AIM OF THE TASK: Could you report every line from the entries that includes the word "agent"?

[Dataset records]
--------
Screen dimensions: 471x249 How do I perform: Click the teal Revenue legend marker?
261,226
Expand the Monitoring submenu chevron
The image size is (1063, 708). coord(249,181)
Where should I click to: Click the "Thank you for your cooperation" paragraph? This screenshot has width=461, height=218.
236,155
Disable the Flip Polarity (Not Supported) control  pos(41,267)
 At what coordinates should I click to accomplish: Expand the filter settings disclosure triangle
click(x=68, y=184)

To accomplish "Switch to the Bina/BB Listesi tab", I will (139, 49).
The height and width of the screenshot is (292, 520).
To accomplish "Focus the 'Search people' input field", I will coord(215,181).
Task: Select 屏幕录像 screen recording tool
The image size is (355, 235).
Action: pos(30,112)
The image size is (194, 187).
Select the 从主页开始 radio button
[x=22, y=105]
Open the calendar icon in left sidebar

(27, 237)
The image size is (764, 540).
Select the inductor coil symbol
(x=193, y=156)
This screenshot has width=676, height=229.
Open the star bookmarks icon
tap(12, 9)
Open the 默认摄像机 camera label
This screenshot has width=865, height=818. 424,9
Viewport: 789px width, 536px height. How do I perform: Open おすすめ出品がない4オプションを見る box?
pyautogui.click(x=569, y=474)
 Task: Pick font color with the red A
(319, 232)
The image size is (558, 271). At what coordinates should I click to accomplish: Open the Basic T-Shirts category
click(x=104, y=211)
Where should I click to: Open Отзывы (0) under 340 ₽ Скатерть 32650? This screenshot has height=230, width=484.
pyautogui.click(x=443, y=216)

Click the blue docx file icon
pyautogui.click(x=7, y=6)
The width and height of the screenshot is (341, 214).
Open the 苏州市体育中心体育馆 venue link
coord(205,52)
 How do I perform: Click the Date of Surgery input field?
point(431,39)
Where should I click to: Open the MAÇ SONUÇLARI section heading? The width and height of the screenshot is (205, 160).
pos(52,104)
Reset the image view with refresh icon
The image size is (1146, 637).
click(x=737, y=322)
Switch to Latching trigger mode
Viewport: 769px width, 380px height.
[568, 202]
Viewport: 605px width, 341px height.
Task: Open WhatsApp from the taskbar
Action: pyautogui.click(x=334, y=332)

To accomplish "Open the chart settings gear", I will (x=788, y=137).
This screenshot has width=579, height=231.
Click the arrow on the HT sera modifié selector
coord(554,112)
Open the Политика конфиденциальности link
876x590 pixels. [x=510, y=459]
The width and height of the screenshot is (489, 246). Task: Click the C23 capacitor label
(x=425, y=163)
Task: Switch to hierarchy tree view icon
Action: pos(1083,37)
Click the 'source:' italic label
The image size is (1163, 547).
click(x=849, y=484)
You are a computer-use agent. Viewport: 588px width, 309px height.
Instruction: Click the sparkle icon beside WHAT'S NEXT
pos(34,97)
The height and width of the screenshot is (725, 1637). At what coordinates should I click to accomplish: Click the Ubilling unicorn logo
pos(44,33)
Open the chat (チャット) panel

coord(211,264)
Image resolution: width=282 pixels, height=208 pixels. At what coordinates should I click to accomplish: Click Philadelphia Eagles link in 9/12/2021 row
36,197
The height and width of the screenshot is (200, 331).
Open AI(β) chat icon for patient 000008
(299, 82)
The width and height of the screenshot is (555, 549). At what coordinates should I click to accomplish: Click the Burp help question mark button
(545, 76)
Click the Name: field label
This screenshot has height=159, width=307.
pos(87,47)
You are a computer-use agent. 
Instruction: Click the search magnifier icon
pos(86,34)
--------
RESPONSE TO THE EXERCISE:
You are a computer-use agent. Viewport: 588px width, 309px height.
You are a computer-use agent. 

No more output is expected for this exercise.